- YOUR TASK -
Filter the listing below, copying each line that contains the string "perform". Treat uppercase and lowercase as distinct.

═════ GIVEN DATA ═════

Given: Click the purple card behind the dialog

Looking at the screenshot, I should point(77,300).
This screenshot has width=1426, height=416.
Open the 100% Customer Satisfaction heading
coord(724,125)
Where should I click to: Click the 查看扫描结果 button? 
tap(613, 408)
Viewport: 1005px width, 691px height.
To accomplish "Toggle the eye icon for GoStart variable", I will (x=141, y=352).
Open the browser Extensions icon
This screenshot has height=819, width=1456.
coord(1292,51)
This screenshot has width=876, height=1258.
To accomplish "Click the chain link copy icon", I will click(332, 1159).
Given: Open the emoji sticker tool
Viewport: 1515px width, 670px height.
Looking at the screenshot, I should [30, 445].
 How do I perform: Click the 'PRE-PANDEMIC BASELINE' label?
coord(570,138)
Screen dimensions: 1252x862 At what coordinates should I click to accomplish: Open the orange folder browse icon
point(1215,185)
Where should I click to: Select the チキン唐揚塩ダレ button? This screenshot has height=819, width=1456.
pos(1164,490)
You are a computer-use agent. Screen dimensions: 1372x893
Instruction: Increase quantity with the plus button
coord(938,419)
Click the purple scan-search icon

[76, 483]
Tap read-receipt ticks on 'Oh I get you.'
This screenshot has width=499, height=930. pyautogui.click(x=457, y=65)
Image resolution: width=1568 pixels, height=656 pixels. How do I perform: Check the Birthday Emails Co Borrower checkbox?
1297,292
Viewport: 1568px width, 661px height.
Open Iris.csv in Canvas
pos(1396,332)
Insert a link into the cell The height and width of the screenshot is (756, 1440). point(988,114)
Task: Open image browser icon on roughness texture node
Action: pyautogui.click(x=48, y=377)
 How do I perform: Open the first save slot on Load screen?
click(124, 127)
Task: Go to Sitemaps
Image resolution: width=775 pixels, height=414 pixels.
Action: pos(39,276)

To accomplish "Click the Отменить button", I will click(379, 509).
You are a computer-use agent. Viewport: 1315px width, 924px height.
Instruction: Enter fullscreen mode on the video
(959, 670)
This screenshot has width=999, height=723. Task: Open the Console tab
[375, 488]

═════

- RIGHT ANSWER -
 How do I perform: Click the 'PRE-PANDEMIC BASELINE' label?
Image resolution: width=1568 pixels, height=656 pixels. How do I perform: Check the Birthday Emails Co Borrower checkbox?
 How do I perform: Open the first save slot on Load screen?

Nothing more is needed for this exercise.